You have now seen that computeB() takes much longer than the other functions even though it executes the same number of instructions, and is the only function that gets cache misses. The cache misses are responsible for the increased number of cycles to execute the instructions because a load with a cache miss takes many more cycles to complete than a load with a cache hit.

For all the compute*() functions except computeB(), the double word field sum_ctr in the structure workStruct_t which is pointed to by the argument from each thread, is contained within the Workblk for that thread. Although the Workblk structures are allocated contiguously, they are large enough so that the double words in each structure are too far apart to share a cache line.

For computeB(), the workStruct_t arguments from the threads are consecutive instances of that structure, which is only one double-word long. As a result the double-words used by the different threads will share a cache line, which causes any store from one thread to invalidate the cache line in the other threads.

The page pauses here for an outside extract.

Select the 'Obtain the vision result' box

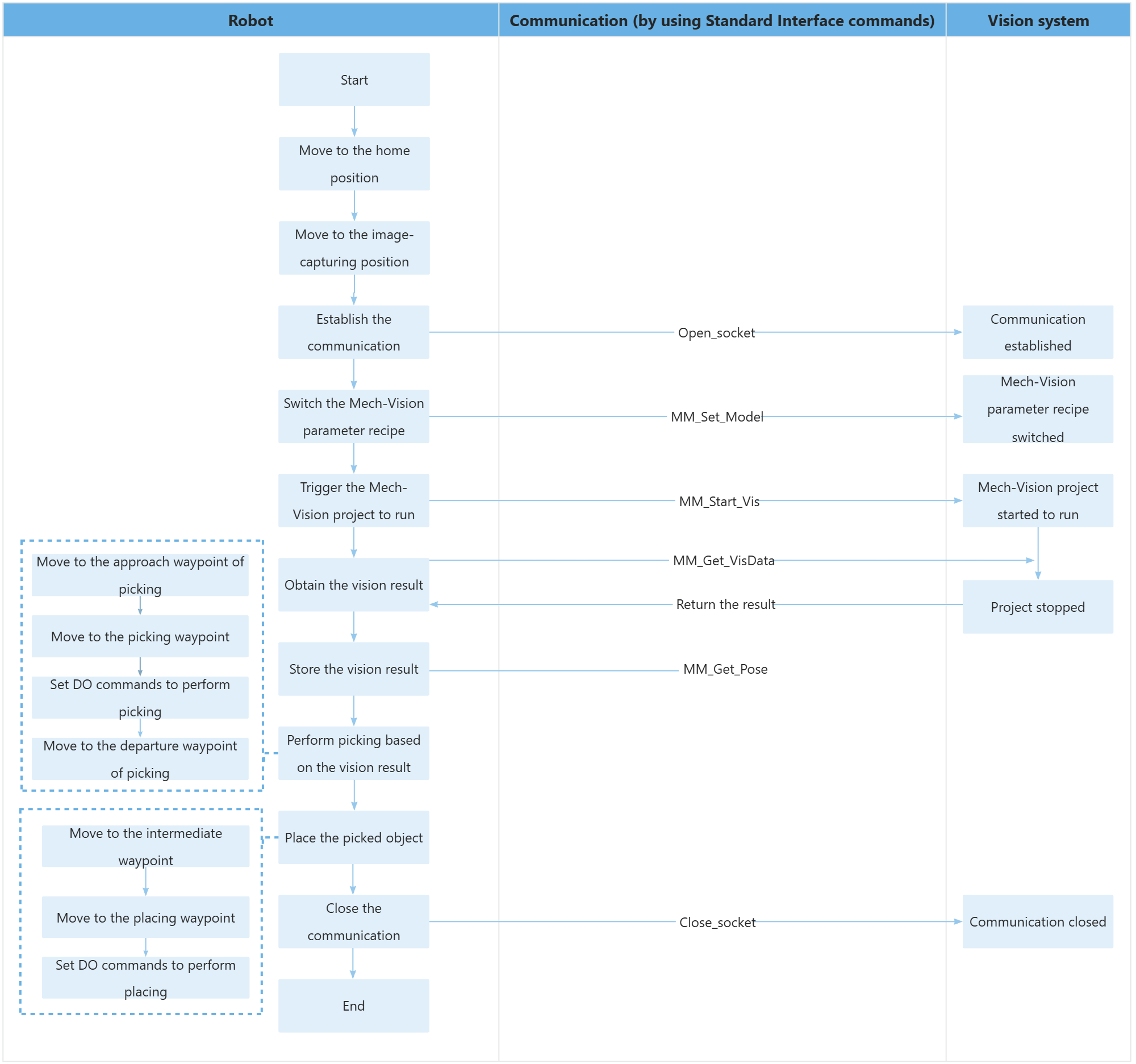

That is why the cache miss count is so high, and the delay refilling the cache line is why the Total CPU Time and CPU Cycles Metric is so high.

In this example, the data words being stored by the threads do not overlap although they share a cache line. This performance problem is referred to as "false sharing". If the threads were referring to the same data words, that would be true sharing. The data you have looked at so far do not distinguish between false and true sharing.

The difference between false and true sharing is explored in the last section of this tutorial.